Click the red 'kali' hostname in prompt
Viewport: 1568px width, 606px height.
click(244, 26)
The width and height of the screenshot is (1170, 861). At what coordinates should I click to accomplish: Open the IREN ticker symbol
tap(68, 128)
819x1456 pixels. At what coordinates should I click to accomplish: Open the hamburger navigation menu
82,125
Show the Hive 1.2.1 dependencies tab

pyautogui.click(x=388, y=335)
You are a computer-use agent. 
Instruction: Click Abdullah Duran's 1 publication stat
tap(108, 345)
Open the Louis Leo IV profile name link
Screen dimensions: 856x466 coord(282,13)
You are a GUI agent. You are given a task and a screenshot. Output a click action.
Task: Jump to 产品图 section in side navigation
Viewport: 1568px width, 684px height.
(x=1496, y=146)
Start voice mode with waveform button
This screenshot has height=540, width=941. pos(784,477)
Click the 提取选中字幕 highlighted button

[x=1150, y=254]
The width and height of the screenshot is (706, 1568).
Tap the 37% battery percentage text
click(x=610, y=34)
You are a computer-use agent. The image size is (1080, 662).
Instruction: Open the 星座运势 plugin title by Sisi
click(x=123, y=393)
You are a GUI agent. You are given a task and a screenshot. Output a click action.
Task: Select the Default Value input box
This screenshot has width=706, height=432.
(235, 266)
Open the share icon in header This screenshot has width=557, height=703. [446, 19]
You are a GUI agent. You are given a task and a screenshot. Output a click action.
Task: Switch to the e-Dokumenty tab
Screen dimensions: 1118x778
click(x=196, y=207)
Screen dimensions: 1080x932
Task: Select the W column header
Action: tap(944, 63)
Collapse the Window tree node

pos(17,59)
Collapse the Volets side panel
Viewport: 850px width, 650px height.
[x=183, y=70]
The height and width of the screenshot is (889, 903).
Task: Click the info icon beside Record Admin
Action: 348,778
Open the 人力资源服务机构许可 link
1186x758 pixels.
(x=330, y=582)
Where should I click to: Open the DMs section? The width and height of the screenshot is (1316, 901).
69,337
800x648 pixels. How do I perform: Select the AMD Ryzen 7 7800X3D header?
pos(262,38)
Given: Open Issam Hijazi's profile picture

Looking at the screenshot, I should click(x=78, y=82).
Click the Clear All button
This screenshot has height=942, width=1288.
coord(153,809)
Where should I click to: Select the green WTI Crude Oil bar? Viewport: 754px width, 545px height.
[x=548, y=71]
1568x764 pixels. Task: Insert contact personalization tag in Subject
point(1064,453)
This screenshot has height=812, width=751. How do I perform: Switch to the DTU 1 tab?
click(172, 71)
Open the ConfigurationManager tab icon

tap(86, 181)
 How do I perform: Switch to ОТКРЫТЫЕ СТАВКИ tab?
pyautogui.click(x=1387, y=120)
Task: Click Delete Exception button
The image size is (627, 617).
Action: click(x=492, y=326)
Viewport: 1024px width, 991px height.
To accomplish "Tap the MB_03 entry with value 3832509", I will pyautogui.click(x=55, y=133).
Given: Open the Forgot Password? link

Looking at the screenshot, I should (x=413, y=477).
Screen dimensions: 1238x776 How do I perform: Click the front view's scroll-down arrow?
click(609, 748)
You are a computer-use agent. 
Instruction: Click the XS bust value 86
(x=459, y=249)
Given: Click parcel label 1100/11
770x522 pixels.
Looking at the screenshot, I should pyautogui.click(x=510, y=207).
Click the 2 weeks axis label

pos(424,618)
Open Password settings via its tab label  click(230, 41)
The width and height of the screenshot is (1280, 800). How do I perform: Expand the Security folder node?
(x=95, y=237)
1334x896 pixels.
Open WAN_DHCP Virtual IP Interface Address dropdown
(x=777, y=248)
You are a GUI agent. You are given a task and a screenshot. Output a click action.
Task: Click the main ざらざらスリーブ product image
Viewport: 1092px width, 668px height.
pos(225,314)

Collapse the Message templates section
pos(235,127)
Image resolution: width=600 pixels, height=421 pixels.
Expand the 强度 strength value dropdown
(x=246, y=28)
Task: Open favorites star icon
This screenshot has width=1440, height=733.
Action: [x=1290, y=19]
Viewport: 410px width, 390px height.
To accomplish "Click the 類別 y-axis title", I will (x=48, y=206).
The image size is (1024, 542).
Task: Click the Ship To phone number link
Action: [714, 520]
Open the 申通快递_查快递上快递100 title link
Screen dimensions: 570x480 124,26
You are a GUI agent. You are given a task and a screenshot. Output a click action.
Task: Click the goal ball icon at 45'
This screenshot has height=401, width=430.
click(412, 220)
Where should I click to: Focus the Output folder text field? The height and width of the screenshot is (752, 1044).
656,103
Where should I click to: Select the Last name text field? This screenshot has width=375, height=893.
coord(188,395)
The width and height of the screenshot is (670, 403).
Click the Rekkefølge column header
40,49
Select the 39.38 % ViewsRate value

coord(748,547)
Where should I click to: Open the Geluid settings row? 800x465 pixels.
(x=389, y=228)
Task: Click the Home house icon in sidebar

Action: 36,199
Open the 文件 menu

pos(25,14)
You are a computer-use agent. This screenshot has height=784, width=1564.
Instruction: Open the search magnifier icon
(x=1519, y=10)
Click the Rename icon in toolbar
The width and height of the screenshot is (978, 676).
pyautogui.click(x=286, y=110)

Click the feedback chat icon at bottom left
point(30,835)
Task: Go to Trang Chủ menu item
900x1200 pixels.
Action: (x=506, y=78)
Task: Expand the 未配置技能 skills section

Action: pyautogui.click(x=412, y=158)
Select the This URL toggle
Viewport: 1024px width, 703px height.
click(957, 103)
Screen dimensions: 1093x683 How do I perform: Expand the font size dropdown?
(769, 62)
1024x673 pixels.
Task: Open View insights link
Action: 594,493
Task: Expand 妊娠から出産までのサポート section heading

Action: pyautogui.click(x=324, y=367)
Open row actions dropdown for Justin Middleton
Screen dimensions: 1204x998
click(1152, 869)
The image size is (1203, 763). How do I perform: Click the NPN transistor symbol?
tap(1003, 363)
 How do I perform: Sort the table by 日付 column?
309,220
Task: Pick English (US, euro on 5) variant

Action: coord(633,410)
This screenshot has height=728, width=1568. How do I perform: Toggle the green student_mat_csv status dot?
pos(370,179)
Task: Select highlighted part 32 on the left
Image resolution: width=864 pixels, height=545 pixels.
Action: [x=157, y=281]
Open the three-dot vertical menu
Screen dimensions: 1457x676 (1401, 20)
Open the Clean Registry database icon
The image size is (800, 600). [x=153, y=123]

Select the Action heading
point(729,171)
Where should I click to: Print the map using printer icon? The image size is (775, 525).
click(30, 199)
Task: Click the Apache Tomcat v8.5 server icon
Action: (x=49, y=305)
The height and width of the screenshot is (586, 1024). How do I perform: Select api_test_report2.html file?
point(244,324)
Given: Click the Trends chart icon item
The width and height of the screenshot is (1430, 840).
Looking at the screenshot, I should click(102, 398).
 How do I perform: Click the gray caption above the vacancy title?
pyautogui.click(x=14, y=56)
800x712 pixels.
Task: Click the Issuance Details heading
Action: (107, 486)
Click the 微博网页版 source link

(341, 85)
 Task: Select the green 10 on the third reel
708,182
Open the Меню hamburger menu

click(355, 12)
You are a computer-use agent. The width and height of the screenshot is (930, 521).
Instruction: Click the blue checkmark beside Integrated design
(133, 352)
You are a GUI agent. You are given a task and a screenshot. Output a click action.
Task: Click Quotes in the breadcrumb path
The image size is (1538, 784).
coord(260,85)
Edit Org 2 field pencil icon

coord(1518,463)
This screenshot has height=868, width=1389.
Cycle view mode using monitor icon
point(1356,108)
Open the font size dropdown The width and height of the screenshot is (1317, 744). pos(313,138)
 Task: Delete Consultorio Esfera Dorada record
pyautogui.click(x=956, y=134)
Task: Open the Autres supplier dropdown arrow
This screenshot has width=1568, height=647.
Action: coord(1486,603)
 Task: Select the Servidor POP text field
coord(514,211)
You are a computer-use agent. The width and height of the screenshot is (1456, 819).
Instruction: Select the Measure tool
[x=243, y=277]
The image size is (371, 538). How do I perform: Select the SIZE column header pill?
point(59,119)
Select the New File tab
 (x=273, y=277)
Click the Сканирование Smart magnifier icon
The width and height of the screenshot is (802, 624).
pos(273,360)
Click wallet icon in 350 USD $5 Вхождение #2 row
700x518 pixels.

» WHAT IS NEEDED: Quote the part of the material that opens with the line containing "The width and height of the screenshot is (1170, 861)." and closes with the line containing "(x=1496, y=146)", copying every line between them exactly as it stands.

» FINISHED EXERCISE:
The width and height of the screenshot is (1170, 861). At what coordinates should I click to accomplish: Open the IREN ticker symbol
tap(68, 128)
819x1456 pixels. At what coordinates should I click to accomplish: Open the hamburger navigation menu
82,125
Show the Hive 1.2.1 dependencies tab

pyautogui.click(x=388, y=335)
You are a computer-use agent. 
Instruction: Click Abdullah Duran's 1 publication stat
tap(108, 345)
Open the Louis Leo IV profile name link
Screen dimensions: 856x466 coord(282,13)
You are a GUI agent. You are given a task and a screenshot. Output a click action.
Task: Jump to 产品图 section in side navigation
Viewport: 1568px width, 684px height.
(x=1496, y=146)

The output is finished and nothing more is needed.